Annabeth gently wipes her daughter's eyes, and smiles; Teresa will always remember the haunted, sorrowful look on her mother's pale face. "Love is complicated, Teresa," she warns her eldest child at the time.

Teresa does not press the subject, but she remembers those words for the rest of her life.

Her father is distant and cold in her eyes. Or perhaps that is her memory, subconsciously twisted to render her father nothing short of a loveless monster, even before the tragedy that changed their lives forever.

For years she will not let herself remember the fierce arguments between herself and her father before Annabeth's death, or the stolen moments of compassion towards her and her brothers, or the gentle way he would pull their mother to his body when she came home exhausted from work. She will think only of the way he beats her and her brothers after emptying one bottle after another, or his hateful screams that pierce through the night as the children lay curled up against each other in her bed, or the sound the gun makes when he takes his own life, leaving nothing but ashes and rust behind.
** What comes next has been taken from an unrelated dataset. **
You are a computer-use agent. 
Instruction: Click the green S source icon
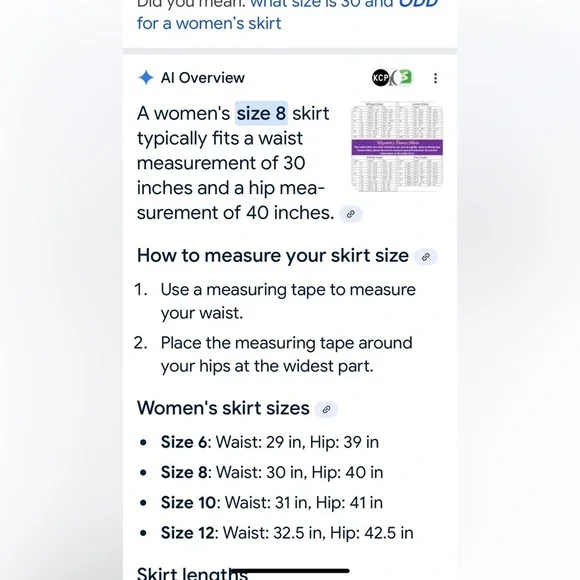coord(405,77)
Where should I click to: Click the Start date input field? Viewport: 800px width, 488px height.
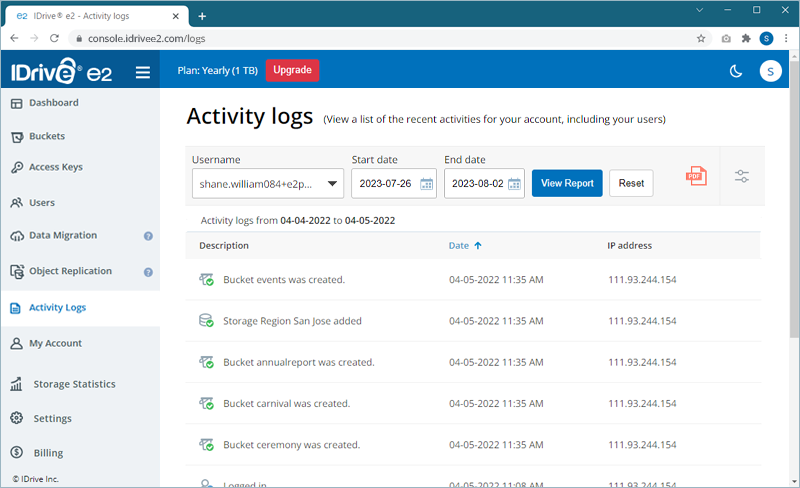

"Mom, why do you love him?" Teresa asks again one day, hours after her father has shouted at her mother for something she didn't quite understand.

(She does not think that it could be her mother's fault as well, no, because she simply cannot think of her mother as anything less than perfect).

Annabeth wipes her own eyes and gives a wobbly smile; Teresa will never forget the tears that stream down her flushed cheeks. "That is not an easy question to answer, Teresa," she whispers to her daughter.

"Love is not always pretty or content. It is fierce, and stubborn, but it is only as unwavering as the person who feels it," she says. She strokes Teresa's hair with trembling fingers. "One day you will understand," she promises, and Teresa is not so certain she wants to. Especially when her mother adds, "One day, you will wonder why you do not ask your father why he loves me."

Teresa does not press the subject, but she tries to forget these words for the rest of her life.

Decades have passed and she has almost succeeded in burying the troubling words beneath countless layers of dust and neglect. Then Patrick Jane enters her life, and it all comes rushing back, like a merciless thunderstorm threatening to sweep her off her feet.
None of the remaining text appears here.